About this task> Below is a block of records; repeat all of them exactly.
-----
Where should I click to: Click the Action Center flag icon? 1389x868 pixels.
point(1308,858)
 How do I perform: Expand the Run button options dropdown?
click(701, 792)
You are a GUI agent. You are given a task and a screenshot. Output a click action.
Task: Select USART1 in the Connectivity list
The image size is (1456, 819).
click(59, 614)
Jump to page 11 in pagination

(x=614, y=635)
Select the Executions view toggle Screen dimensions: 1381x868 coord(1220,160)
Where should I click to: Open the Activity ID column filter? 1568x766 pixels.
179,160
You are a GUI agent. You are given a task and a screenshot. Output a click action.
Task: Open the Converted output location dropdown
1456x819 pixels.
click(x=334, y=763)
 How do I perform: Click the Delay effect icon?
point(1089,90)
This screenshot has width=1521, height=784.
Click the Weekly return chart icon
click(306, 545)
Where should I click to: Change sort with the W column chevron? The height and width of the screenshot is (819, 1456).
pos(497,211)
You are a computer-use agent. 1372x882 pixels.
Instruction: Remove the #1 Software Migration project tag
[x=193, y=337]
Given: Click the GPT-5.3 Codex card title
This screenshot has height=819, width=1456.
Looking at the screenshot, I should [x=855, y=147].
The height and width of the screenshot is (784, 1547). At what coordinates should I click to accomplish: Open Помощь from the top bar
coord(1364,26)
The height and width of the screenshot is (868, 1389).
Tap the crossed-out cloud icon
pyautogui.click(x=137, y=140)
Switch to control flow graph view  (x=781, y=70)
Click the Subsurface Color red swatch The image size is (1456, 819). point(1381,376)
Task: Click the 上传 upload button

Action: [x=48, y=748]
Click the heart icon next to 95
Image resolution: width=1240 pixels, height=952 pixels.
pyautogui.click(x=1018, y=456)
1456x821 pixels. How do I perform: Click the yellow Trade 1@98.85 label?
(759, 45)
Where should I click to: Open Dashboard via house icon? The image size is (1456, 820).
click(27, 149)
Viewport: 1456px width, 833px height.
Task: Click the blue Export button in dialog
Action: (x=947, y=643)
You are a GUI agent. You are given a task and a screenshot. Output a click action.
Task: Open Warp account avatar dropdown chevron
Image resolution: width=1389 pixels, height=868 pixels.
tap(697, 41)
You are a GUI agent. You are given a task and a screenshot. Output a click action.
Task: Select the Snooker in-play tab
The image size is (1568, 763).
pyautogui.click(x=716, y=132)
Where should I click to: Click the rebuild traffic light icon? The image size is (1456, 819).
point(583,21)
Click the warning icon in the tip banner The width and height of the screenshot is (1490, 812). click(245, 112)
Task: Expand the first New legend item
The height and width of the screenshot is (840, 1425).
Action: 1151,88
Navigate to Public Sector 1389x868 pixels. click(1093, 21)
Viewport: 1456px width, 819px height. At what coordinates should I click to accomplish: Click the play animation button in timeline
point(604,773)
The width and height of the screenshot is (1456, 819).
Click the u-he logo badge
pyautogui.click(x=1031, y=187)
-----
Reply>
Where should I click to: Click the Action Center flag icon? 1389x868 pixels.
point(1308,858)
 How do I perform: Expand the Run button options dropdown?
click(701, 792)
You are a GUI agent. You are given a task and a screenshot. Output a click action.
Task: Select USART1 in the Connectivity list
The image size is (1456, 819).
click(59, 614)
Jump to page 11 in pagination

(x=614, y=635)
Select the Executions view toggle Screen dimensions: 1381x868 coord(1220,160)
Where should I click to: Open the Activity ID column filter? 1568x766 pixels.
179,160
You are a GUI agent. You are given a task and a screenshot. Output a click action.
Task: Open the Converted output location dropdown
1456x819 pixels.
click(x=334, y=763)
 How do I perform: Click the Delay effect icon?
point(1089,90)
This screenshot has width=1521, height=784.
Click the Weekly return chart icon
click(306, 545)
Where should I click to: Change sort with the W column chevron? The height and width of the screenshot is (819, 1456).
pos(497,211)
You are a computer-use agent. 1372x882 pixels.
Instruction: Remove the #1 Software Migration project tag
[x=193, y=337]
Given: Click the GPT-5.3 Codex card title
This screenshot has height=819, width=1456.
Looking at the screenshot, I should [x=855, y=147].
The height and width of the screenshot is (784, 1547). At what coordinates should I click to accomplish: Open Помощь from the top bar
coord(1364,26)
The height and width of the screenshot is (868, 1389).
Tap the crossed-out cloud icon
pyautogui.click(x=137, y=140)
Switch to control flow graph view  (x=781, y=70)
Click the Subsurface Color red swatch The image size is (1456, 819). point(1381,376)
Task: Click the 上传 upload button

Action: [x=48, y=748]
Click the heart icon next to 95
Image resolution: width=1240 pixels, height=952 pixels.
pyautogui.click(x=1018, y=456)
1456x821 pixels. How do I perform: Click the yellow Trade 1@98.85 label?
(759, 45)
Where should I click to: Open Dashboard via house icon? The image size is (1456, 820).
click(27, 149)
Viewport: 1456px width, 833px height.
Task: Click the blue Export button in dialog
Action: (x=947, y=643)
You are a GUI agent. You are given a task and a screenshot. Output a click action.
Task: Open Warp account avatar dropdown chevron
Image resolution: width=1389 pixels, height=868 pixels.
tap(697, 41)
You are a GUI agent. You are given a task and a screenshot. Output a click action.
Task: Select the Snooker in-play tab
The image size is (1568, 763).
pyautogui.click(x=716, y=132)
Where should I click to: Click the rebuild traffic light icon? The image size is (1456, 819).
point(583,21)
Click the warning icon in the tip banner The width and height of the screenshot is (1490, 812). click(245, 112)
Task: Expand the first New legend item
The height and width of the screenshot is (840, 1425).
Action: 1151,88
Navigate to Public Sector 1389x868 pixels. click(1093, 21)
Viewport: 1456px width, 819px height. At what coordinates should I click to accomplish: Click the play animation button in timeline
point(604,773)
The width and height of the screenshot is (1456, 819).
Click the u-he logo badge
pyautogui.click(x=1031, y=187)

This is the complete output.